===== Source records

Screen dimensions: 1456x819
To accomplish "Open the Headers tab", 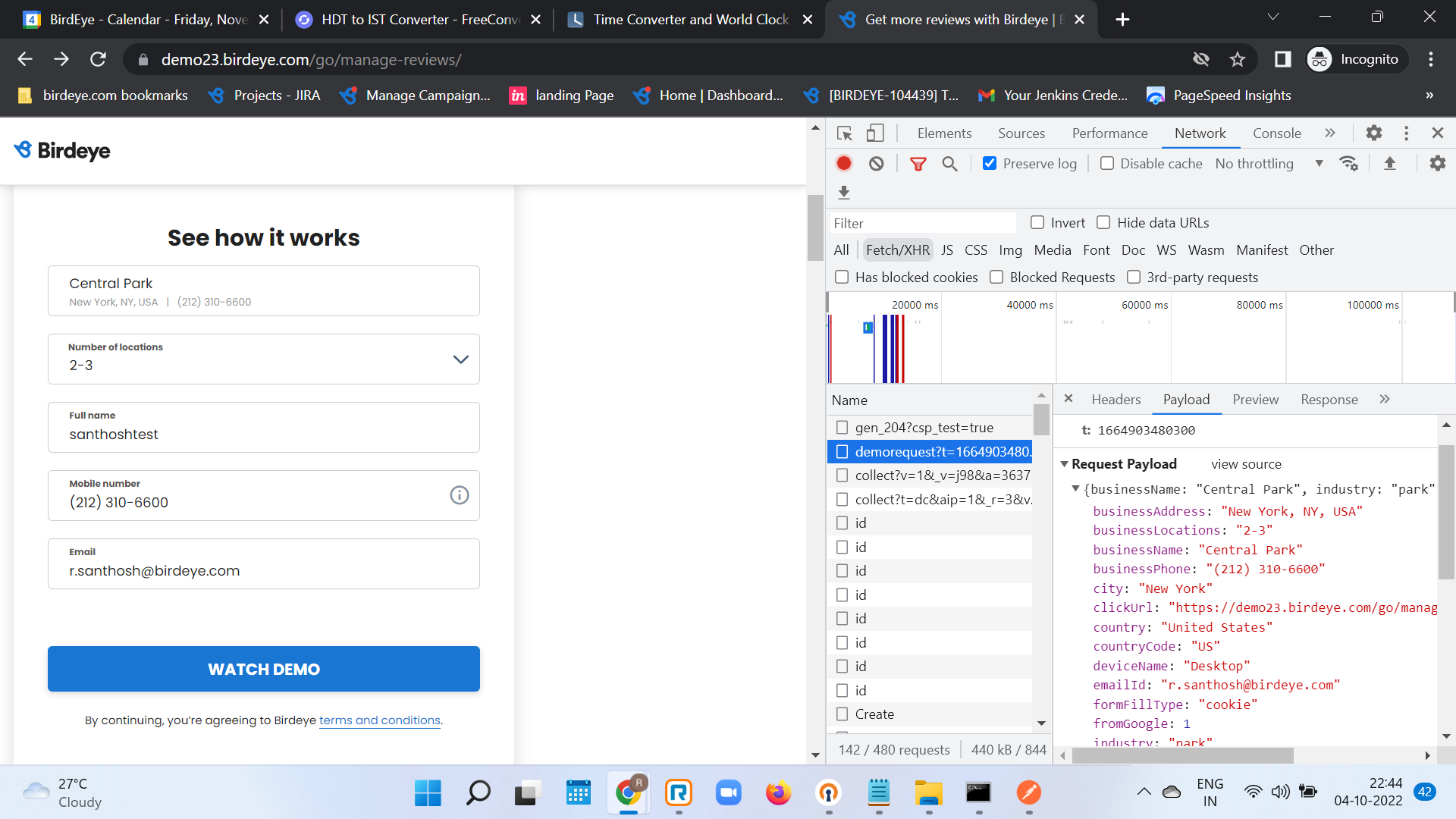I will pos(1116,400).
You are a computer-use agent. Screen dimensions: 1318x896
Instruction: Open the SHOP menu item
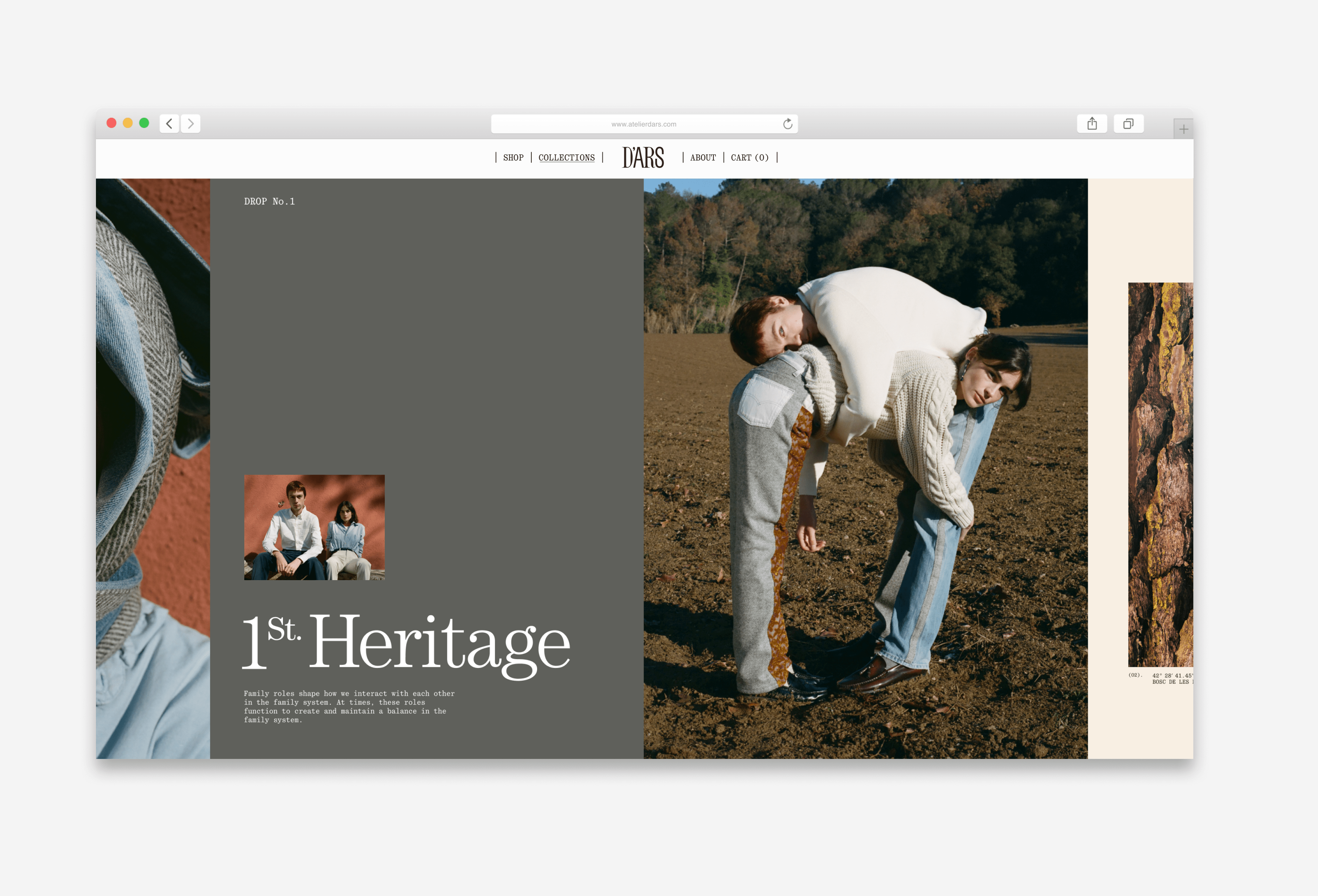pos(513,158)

==========

#### Work instructions:
Line by line, count how many lines of the entries contain the word "Screen", and give only that number.

#### Written answer:
2